How a guild is actually led will be dealt with straight after this section, but for now we'll assume that all guilds are led/ruled by a guildmaster. This won't always be so, but using this convention saves a lot of tediously repeated qualifiers.

Centralist[]

This is a strongly organized guild, where all guild members have a powerful primary loyalty to the guildmaster. Loyalty is mostly high, the guildmaster is usually a powerful and dominant figure, and the guild house is a major meeting place. Thieves from such a guild will work with a notable degree of co-ordination.

Cohesive[]

Again, there is a fairly strong central organization and authority. The guild is a unified body and its rules are readily accepted by all. However, there is room for some "local latitude." This may take the form of senior thieves below the guildmaster being able to make a few important decisions about affairs on their own patch (own quarter of the city, etc.), or the central rulership deliberately restricting the use of its authority in some cases, and so on.

Fractionated[]

In this case, there is a central thieves' guild still. However, individual figures within the guild have taken power unto themselves in important ways. Local thief leaders may insist on almost complete discretion to do what they want in their areas, while agreeing not to intrude on other local leaders' territory. Power struggles within the guild will be commonplace under these circumstances.

Oppositional[]

The guild has been burst asunder by tensions within it, and there may well be several competing guilds in the same town or city. This can happen because the guildmaster is weak, because of ambitious young Turks seceding from the guild, or for special reasons of many sorts (e.g., racial enmity between a guild of dwarven thieves, and one of elven and half-elven thieves, in the same town).

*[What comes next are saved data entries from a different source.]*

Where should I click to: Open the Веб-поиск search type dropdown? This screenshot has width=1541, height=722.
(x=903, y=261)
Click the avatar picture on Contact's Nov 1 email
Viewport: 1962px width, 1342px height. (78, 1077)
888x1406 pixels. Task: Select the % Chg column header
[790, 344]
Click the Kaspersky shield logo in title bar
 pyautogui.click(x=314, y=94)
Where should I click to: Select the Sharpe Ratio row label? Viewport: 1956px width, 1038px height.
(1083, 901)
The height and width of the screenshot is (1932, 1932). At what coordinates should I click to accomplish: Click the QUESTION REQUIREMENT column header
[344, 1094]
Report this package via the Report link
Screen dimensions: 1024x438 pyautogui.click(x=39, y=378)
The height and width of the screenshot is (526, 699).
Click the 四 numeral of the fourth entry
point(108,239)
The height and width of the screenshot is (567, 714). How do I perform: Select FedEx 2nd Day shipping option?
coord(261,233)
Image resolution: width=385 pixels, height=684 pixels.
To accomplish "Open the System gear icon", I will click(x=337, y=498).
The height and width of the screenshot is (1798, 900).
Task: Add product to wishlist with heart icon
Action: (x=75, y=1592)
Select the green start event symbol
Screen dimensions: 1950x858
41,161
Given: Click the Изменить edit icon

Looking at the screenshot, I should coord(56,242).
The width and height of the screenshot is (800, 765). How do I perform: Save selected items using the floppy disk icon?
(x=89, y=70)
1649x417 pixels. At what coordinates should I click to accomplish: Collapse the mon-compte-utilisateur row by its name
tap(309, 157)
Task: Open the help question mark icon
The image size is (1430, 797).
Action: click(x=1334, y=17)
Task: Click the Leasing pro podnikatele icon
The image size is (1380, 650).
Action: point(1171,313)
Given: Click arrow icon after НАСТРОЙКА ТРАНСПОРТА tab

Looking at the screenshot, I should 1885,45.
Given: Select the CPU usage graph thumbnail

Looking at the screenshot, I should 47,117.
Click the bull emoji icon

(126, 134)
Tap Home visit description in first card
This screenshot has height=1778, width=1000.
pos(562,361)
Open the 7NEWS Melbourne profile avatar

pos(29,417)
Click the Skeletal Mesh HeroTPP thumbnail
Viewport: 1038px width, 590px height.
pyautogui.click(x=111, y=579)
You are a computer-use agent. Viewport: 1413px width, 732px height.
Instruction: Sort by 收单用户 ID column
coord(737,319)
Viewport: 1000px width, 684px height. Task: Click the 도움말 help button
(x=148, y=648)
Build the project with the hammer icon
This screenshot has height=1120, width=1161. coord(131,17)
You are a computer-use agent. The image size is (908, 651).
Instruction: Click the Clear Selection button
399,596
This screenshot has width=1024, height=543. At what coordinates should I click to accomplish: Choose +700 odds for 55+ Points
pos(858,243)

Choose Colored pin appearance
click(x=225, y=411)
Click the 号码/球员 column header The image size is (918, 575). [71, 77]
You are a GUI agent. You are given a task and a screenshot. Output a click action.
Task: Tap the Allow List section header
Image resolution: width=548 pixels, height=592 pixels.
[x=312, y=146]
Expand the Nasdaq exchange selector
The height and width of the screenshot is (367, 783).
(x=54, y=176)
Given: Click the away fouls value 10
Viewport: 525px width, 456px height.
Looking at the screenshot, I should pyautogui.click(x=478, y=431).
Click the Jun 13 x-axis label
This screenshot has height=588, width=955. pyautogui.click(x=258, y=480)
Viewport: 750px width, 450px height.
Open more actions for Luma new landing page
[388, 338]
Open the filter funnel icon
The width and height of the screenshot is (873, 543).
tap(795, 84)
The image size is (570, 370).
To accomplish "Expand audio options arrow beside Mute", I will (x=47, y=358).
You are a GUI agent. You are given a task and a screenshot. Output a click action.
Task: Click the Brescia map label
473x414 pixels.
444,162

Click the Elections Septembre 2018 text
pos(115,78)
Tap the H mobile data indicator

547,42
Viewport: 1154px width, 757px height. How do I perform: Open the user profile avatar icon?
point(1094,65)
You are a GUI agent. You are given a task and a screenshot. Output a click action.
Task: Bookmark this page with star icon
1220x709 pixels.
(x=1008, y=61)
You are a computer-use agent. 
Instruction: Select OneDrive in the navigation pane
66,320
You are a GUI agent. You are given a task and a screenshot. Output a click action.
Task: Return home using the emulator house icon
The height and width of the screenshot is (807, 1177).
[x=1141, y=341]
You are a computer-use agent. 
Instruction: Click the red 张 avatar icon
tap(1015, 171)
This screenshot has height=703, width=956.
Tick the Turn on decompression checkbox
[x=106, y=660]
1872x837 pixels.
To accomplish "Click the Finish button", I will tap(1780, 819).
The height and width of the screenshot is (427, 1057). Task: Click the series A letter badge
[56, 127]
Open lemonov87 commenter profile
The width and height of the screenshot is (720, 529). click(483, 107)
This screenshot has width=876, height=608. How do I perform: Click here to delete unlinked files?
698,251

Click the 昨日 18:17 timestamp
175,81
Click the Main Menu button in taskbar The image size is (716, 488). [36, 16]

Relations between the different sub-guilds can vary considerably. If there is still the shell of a central guild, then the different guilds may be on fair terms still. However, at another extreme, the tensions and oppositions can degenerate into street warfare and gang assaults.

If there are, in effect, several guilds, then the DM will have to determine the organization and leadership of each one separately.

Anarchic[]

There is no guild organization to speak of, although there may be the remnants of a once-strong guild or perhaps a young, slowly developing guild. However, the large majority of thieves work as unregulated individuals. This may lead to a dog-eat-dog outlook with lots of backstabbing, both metaphorical and literal. However, it's equally possible that thieves get by with individual one-to-one agreements, helping each other out as and when the need arises (this may be especially likely in a Chaotic Good society with an anarchic guild, for example). Anarchy doesn't preclude enlightened self-interest and cooperation; it just tends to preclude this happening on a systematic and organized basis.

Complex/Mix[]

As usual, this covers a range of options. There may be a facade of one organization, whereas behind the scenes a quite different organization presides. It may seem that anarchy rules among the thieves of one town, but many are secretly organized behind the scenes. Or, a guild might seem to be centralist whereas in fact local leaders are hiding much of their activity from others, so that the guild is in reality fractionated. A complex situation could exist whereby the guild looks centralist at first sight, then looks fractionated (as above), and then is seen to be part of each (a couple of the strongest local leaders are secretly allied to carve up more territory while other leaders are fractionated)—a really complex option. Ample scope for DMs to develop intrigues and onion-skin puzzles here!